Our goal was to estimate and compare across different readers the reproducibility of the (18)F-FDG PET standardized uptake value (SUV) and CT size measurements, and changes in those measurements, in malignant tumors before and after therapy.
Methods: Fifty-two tumors in 25 patients were evaluated on (18)F-FDG PET/CT scans. Maximum SUVs (SUV(bw) max) and CT size measurements were determined for each tumor independently on pre- and posttreatment scans by 8 different readers (4 PET, 4 CT) using routine nonautomated clinical methods. Percentage changes in SUV(bw) max and CT size between pre- and posttreatment scans were calculated. Interobserver reproducibility of SUV(bw) max, CT size, and changes in these values were described by intraclass correlation coefficients (ICCs) and estimates of variance.
Results: The ICC was higher for the pretreatment, posttreatment, and percentage change in SUV(bw) max than the ICC for the longest CT size and the 2-dimensional CT size (before treatment, 0.93, 0.72, and 0.61, respectively; after treatment, 0.91, 0.85, and 0.45, respectively; and percentage change, 0.94, 0.70, and 0.33, respectively). The variability of SUV(bw) max was significantly lower than the variability of the longest CT size and the 2-dimensional CT size (mean +/- SD before treatment, 6.3% +/- 14.2%, 16.2% +/- 17.8%, and 27.5% +/- 26.7%, respectively, P < or = 0.001; and after treatment, 18.4% +/- 26.8%, 35.1% +/- 47.5%, and 50.9% +/- 51.4%, respectively, P < or = 0.02).

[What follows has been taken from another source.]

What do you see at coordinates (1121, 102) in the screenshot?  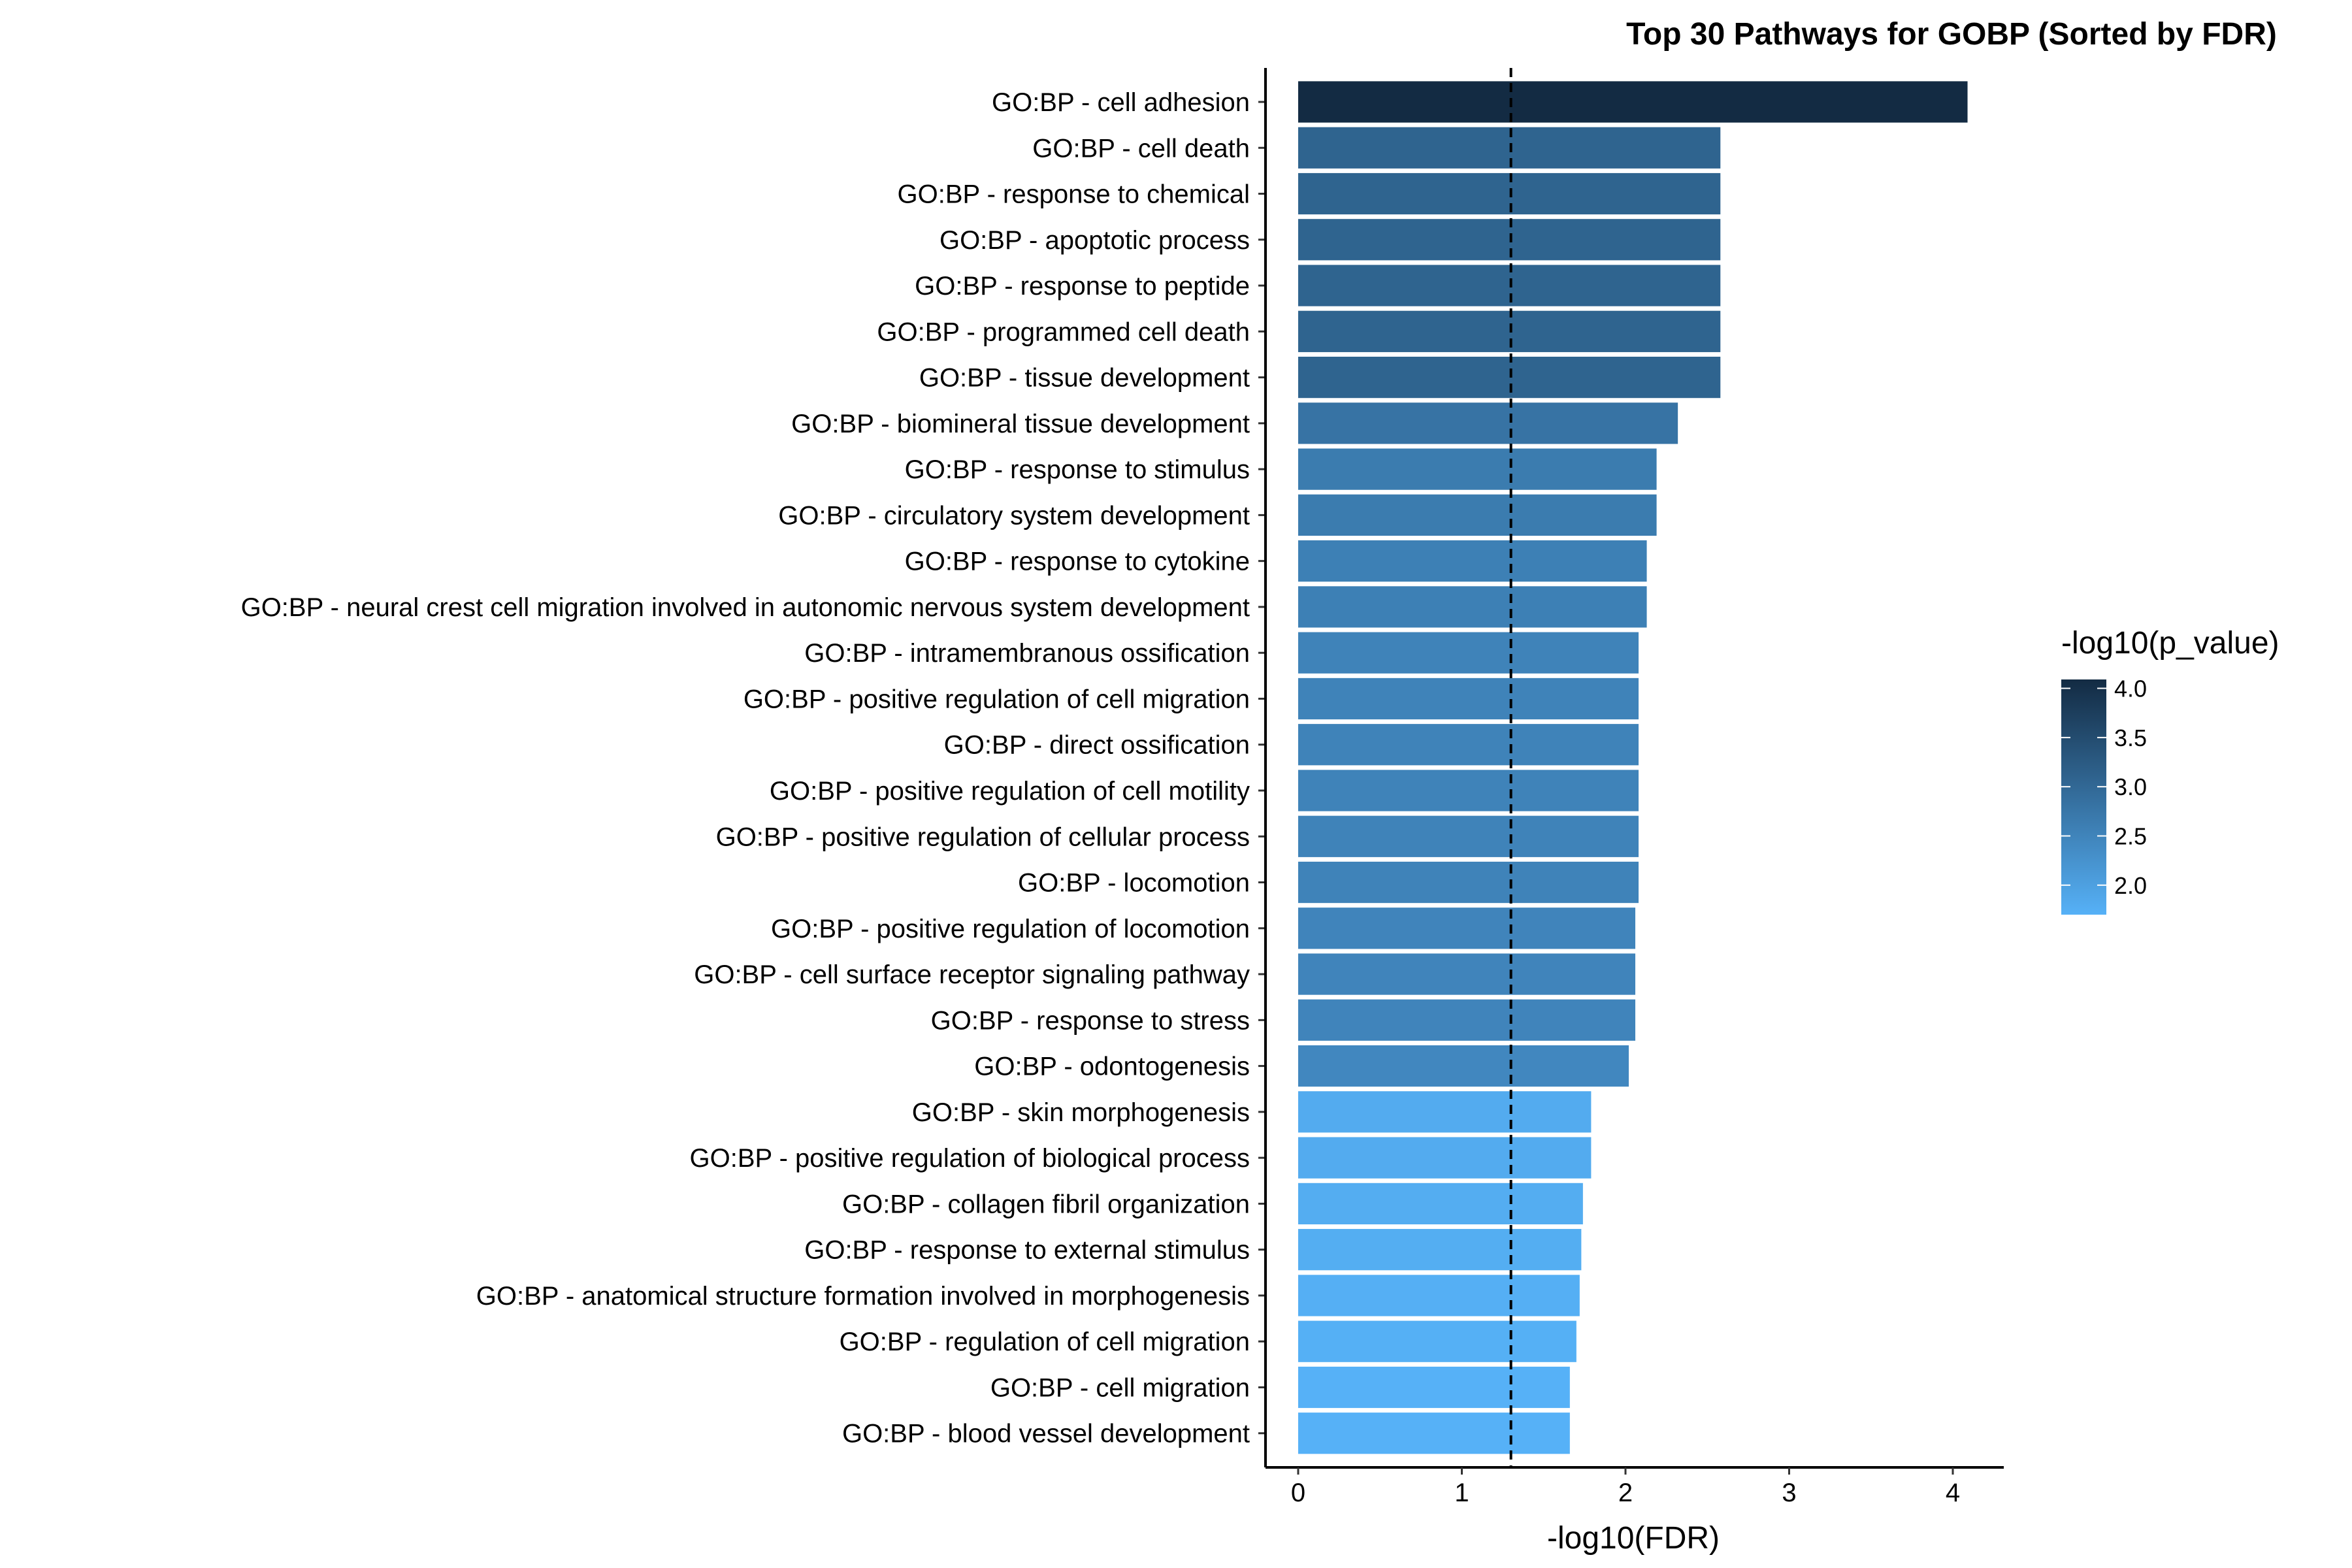 I see `y-tick-label-1: GO:BP - cell adhesion` at bounding box center [1121, 102].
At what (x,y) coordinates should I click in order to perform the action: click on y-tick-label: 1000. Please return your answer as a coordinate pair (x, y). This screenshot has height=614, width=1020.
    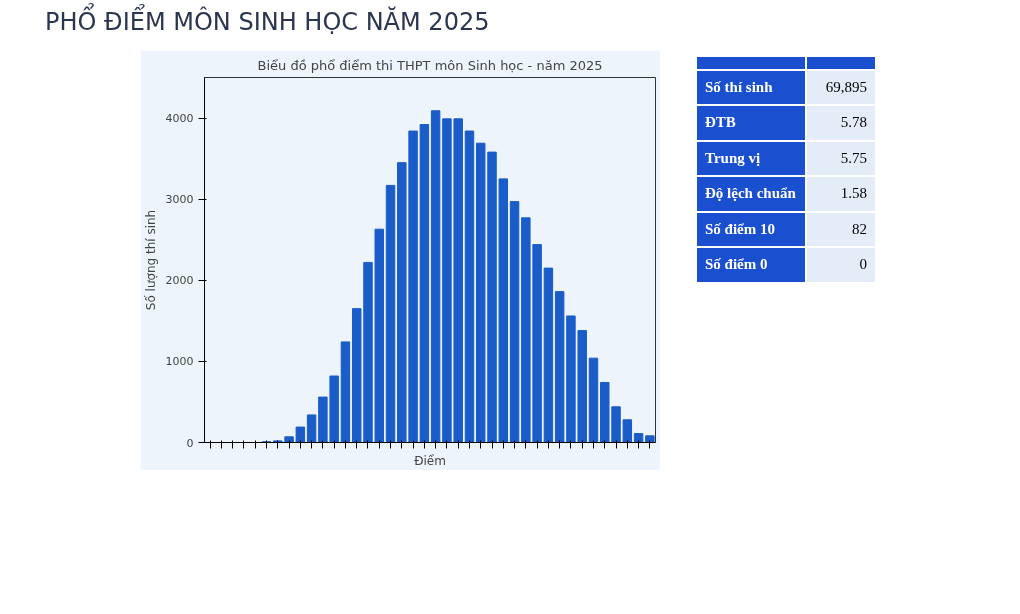
    Looking at the image, I should click on (180, 362).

The variability of percentage change in SUV(bw) max (16.7% +/- 36.2%) was significantly lower than that for percentage change in the longest CT size (156.3% +/- 157.3%, P < or = 0.0001) and the 2-dimensional CT size (178.4% +/- 546.5%, P < 0.0001).
Conclusion: The interobserver reproducibility of SUV(bw) max for both untreated and treated tumors and percentage change in SUV(bw) max are substantially higher than measurements of CT size and percentage change in CT size. Measurements of tumor metabolism by PET should be included in trials to assess response to therapy. Although PET reproducibility was high, the variability observed in analyses of identical image sets by 4 readers indicates that automated analytic tools to assess response might be helpful to further enhance reproducibility.